I had written a sharp critique of this bar. I indulged myself, exaggerating the criticism, because I don’t often have occasion to be dramatic about Ecuadorian chocolate. Jicama is a slightly sweet tuber also called yam-bean, and I found it gives the bar an unpleasant turn reminiscent of turnip.
Wayta offers a powerful chocolate here, with intense floral and woody aromas and a light but present bitterness, while an acidity emerges at the end.
The hierba luisa — the equivalent of lemongrass — is present in the background, supporting certain cocoa notes without taking over. It’s refreshing because lemongrass chocolates often overemphasize the plant; here the balance is better respected and allows appreciation of the nuances of fine aroma cacao.

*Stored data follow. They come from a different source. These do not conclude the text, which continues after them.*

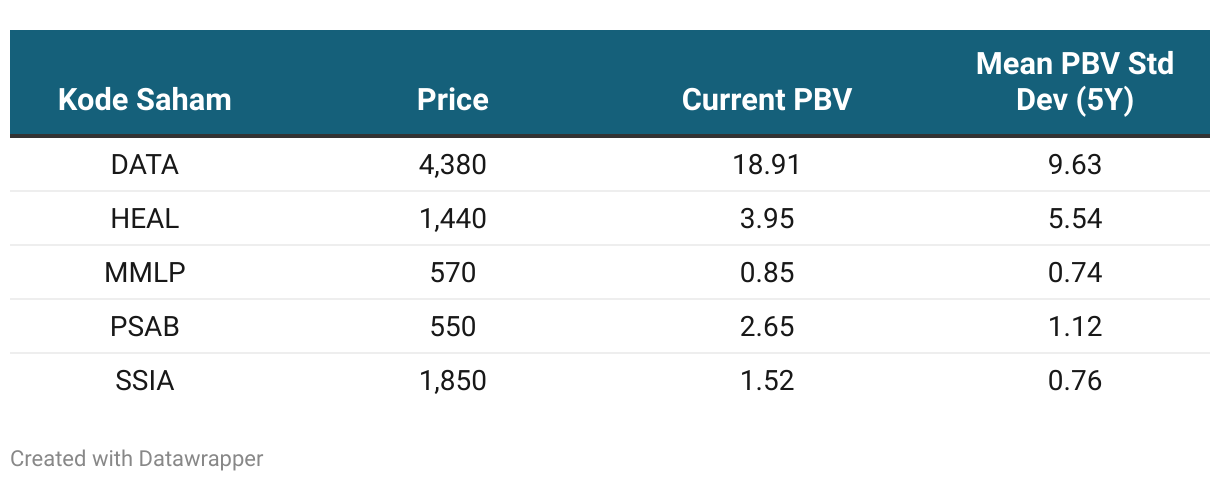Click the PSAB stock code cell
The image size is (1220, 482).
tap(144, 327)
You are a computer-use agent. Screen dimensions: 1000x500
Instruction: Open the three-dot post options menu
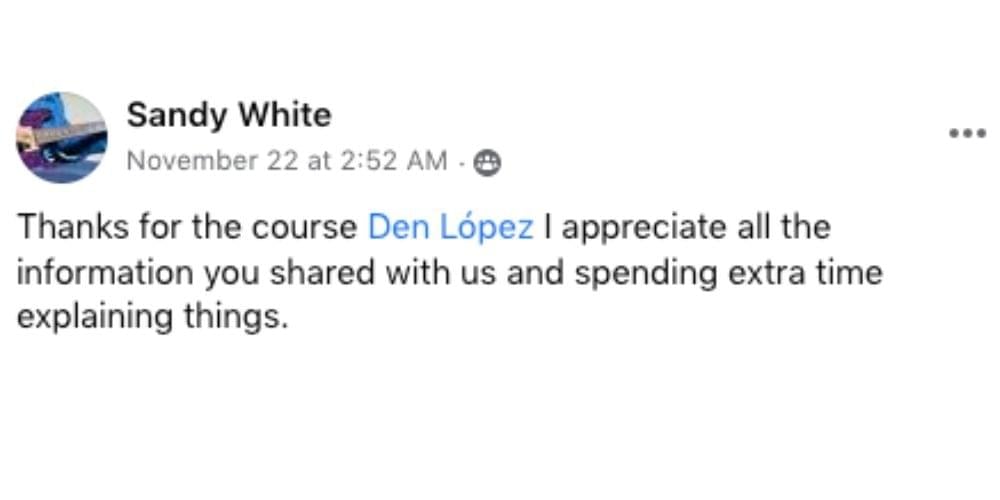point(967,133)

What a strange chocolate. It begins with a somewhat burnt, unpromising note and a sandy texture somewhat like a maple candy. But as it develops, notes of jasmine, violet and incense fill the mouth, to the point where it’s hard to believe no flavor was added. A slight sweet-butter flavor accompanies everything.
This is a very mild chocolate whose flavor takes its time to express itself. You need to let it melt to begin sensing the nuances.
You can find the lightness and finesse of Kallari’s Sacha cacao, accompanied by a touch of hot pepper — which primarily lends flavor rather than heat.
The taste lingers on the palate long after tasting, providing a comforting presence.